__STATED EXERCISE 1__
Answer these about the Nimm 6 tournament notebook:
(a) What value of mc_max is passed to MCSAgent?
(b) What name is given to the Human agent?
(c) What are the minimum and maximum numbers of players set for the tournament?

__TEXT SEGMENT__
──────────────────────────────
# Small Nimm 6 tournament

In [1]:
import numpy as np
import logging
import sys
import torch
import pickle
from tqdm import tqdm
from matplotlib import pyplot as plt

sys.path.append("../")

from rl_6_nimmt import Tournament, GameSession
from rl_6_nimmt.agents import Human, DrunkHamster, BatchedACERAgent, Noisy_D3QN_PRB_NStep, MCSAgent, PolicyMCSAgent, PUCTAgent

logging.basicConfig(format="%(message)s",level=logging.INFO)
for name in logging.root.manager.loggerDict:
    if not "rl_6_nimmt" in name:
        logging.getLogger(name).setLevel(logging.WARNING)


## Agents

In [2]:
agents = {}
    
agents[f"Random"] = DrunkHamster()
agents[f"D3QN"] = Noisy_D3QN_PRB_NStep(history_length=int(1e5), n_steps=10)
agents[f"ACER"] = BatchedACERAgent(minibatch=10)
agents[f"MCS"] = MCSAgent(mc_max=100)
agents[f"PolicyMCS"] = PolicyMCSAgent(mc_max=100)
agents[f"AlphaAlmostZero"] = PUCTAgent(mc_max=100)

for agent in agents.values():
    try:
        agent.train()
    except:
        pass
    
baseline_agents = [DrunkHamster()]

merle = Human("Merle")


In [3]:
tournament = Tournament(min_players=2, max_players=2, baseline_agents=baseline_agents)

for name, agent in agents.items():
    tournament.add_player(name, agent)

print(tournament)

Tournament after 0 games:
----------------------------------------------------------------------------------------------------
 Agent                | Games | Tournament score | Tournament wins | Baseline score | Baseline wins 
----------------------------------------------------------------------------------------------------
               Random |     0 |                - |               - |              - |             - 
                 D3QN |     0 |                - |               - |              - |             - 
                 ACER |     0 |                - |               - |              - |             - 
                  MCS |     0 |                - |               - |              - |             - 
            PolicyMCS |     0 |                - |               - |              - |             - 
      AlphaAlmostZero |     0 |                - |               - |              - |             - 
-----------------------------------------------------------------

## Load existing state (skip when running this for the first time)
──────────────────────────────
__DATA LINES__
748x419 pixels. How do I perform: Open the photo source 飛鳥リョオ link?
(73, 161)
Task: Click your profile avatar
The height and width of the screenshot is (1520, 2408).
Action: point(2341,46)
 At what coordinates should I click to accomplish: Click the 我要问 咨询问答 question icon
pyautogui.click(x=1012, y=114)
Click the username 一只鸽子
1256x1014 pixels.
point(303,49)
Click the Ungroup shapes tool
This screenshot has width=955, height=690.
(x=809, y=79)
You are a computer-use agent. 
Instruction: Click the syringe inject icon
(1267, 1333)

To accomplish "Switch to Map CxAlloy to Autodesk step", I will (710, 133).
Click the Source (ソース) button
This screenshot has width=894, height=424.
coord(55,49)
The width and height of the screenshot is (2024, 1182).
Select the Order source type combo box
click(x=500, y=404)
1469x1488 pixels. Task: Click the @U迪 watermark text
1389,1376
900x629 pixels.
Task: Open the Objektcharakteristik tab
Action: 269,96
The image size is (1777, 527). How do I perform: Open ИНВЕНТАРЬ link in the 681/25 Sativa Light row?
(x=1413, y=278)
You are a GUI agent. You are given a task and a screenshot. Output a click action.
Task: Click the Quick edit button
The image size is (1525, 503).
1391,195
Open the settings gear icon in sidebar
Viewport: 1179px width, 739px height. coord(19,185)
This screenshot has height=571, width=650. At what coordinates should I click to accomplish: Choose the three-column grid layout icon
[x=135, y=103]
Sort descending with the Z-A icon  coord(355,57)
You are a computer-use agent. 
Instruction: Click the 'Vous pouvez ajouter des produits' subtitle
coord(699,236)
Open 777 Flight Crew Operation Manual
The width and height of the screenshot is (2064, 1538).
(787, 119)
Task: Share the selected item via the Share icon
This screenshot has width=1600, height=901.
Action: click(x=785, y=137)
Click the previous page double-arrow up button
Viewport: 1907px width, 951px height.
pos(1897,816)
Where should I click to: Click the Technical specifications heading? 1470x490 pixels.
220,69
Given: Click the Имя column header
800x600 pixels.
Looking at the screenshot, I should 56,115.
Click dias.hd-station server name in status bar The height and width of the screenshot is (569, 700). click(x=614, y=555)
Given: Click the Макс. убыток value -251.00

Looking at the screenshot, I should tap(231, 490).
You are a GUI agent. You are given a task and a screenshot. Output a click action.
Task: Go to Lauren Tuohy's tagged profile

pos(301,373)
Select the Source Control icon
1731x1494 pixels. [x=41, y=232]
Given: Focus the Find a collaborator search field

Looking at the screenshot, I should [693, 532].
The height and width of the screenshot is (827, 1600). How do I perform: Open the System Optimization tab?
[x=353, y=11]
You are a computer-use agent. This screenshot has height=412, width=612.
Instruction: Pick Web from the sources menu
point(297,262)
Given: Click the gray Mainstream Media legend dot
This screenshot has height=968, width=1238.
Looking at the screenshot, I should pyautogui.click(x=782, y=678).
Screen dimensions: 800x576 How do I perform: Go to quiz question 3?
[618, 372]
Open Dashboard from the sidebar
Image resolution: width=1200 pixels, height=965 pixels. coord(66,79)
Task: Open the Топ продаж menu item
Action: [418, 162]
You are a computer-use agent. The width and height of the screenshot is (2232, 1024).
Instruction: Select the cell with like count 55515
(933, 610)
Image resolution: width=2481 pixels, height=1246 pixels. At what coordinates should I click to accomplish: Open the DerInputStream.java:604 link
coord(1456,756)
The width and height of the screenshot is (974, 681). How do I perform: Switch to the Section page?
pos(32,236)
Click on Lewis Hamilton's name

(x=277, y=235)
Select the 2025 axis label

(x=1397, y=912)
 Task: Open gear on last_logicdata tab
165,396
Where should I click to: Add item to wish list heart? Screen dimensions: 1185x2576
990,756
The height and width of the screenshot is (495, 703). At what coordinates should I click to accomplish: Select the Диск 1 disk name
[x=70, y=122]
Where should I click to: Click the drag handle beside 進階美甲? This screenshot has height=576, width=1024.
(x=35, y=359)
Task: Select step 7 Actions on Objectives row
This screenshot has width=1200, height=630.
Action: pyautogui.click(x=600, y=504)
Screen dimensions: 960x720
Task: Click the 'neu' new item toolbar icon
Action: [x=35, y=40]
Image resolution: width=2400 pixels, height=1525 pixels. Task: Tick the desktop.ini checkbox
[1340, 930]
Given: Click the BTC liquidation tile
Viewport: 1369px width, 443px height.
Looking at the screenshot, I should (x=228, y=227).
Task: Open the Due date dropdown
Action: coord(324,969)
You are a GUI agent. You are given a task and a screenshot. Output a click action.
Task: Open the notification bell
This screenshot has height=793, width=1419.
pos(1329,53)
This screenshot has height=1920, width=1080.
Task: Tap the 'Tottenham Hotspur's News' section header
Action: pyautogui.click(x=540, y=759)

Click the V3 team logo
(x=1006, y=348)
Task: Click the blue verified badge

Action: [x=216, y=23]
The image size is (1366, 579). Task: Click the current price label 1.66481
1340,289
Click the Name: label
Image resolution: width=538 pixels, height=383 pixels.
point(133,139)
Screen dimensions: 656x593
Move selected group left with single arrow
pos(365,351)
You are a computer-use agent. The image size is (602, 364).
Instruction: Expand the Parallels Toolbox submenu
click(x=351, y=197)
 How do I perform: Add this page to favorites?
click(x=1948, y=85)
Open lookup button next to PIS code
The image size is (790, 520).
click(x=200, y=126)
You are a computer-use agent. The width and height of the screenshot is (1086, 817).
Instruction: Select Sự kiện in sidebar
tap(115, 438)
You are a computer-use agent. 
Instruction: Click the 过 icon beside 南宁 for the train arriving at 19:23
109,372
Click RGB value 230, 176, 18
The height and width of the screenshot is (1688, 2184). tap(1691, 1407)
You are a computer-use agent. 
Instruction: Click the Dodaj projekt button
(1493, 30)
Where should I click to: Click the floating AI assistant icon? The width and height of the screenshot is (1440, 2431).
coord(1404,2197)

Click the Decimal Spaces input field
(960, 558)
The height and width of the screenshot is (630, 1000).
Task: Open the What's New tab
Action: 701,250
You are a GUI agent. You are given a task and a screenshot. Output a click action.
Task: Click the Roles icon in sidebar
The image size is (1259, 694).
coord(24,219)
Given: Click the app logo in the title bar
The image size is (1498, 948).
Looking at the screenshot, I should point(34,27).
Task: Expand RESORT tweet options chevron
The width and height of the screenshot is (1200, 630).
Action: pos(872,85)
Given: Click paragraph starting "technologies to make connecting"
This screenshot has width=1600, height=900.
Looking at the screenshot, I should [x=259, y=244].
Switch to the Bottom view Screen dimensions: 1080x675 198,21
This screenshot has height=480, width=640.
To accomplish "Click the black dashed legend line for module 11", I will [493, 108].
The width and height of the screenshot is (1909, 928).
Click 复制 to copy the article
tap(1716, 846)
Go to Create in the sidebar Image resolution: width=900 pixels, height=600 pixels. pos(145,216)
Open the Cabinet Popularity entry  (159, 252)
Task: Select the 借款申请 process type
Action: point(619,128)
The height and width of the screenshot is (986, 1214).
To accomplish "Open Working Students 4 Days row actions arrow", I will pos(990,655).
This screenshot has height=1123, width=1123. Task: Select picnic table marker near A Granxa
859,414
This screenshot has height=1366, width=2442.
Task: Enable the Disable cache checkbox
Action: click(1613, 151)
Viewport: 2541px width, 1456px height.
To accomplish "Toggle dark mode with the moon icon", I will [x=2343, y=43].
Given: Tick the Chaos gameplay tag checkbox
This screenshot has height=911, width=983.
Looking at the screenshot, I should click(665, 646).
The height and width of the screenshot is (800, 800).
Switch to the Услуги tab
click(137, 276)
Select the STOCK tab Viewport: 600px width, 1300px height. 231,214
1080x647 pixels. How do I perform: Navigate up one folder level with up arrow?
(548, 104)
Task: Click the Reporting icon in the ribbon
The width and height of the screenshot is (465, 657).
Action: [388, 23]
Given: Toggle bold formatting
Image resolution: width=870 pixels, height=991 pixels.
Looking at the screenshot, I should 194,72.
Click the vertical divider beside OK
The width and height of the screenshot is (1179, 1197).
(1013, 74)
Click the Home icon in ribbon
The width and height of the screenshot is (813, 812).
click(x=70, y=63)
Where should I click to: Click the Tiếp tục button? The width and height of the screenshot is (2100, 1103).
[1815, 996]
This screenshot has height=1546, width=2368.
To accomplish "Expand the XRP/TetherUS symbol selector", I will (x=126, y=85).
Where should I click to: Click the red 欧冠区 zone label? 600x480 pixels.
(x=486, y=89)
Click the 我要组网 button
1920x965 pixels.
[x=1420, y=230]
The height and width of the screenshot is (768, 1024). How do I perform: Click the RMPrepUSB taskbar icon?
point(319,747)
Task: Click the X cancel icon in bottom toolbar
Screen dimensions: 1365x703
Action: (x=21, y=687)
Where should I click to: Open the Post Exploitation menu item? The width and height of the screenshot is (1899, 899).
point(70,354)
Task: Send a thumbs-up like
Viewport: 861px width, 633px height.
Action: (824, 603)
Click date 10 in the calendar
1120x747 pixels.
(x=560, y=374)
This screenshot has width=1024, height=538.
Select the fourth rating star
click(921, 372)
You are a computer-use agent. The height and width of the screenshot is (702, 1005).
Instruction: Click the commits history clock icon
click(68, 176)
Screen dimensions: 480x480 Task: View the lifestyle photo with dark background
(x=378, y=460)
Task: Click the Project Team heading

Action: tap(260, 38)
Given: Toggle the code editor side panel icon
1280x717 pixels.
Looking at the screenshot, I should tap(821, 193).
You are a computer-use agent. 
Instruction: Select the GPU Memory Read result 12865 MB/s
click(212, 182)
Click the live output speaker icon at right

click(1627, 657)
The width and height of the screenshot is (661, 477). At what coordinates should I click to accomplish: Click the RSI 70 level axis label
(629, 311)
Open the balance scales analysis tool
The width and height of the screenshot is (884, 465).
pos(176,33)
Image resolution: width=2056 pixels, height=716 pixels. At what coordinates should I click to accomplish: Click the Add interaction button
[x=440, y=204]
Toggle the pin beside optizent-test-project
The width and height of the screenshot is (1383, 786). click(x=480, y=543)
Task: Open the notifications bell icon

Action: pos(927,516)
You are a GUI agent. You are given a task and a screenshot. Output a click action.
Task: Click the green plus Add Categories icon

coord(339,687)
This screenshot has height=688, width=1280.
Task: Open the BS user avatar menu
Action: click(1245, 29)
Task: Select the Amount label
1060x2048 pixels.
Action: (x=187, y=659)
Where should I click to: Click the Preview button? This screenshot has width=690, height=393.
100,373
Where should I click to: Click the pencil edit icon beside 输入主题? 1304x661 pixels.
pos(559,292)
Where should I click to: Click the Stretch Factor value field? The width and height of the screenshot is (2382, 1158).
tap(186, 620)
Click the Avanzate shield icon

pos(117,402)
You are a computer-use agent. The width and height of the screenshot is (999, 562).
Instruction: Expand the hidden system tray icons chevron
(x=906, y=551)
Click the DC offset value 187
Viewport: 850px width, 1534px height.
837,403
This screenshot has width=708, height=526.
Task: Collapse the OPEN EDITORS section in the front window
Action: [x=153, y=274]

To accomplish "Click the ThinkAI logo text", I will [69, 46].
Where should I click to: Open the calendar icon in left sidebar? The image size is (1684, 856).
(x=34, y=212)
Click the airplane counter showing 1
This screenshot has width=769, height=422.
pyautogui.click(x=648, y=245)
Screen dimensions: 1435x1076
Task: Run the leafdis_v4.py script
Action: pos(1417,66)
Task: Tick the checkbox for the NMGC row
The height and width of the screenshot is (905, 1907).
──────────────────────────────
__STATED EXERCISE 2__
Copy out everything in the records from the line containing "This screenshot has height=1123, width=1123." down to the line containing "Action: click(1613, 151)".

__FINAL RESULT 1__
(a) 100
(b) Merle
(c) Minimum 2, maximum 2

__FINAL RESULT 2__
This screenshot has height=1123, width=1123. Task: Select picnic table marker near A Granxa
859,414
This screenshot has height=1366, width=2442.
Task: Enable the Disable cache checkbox
Action: click(1613, 151)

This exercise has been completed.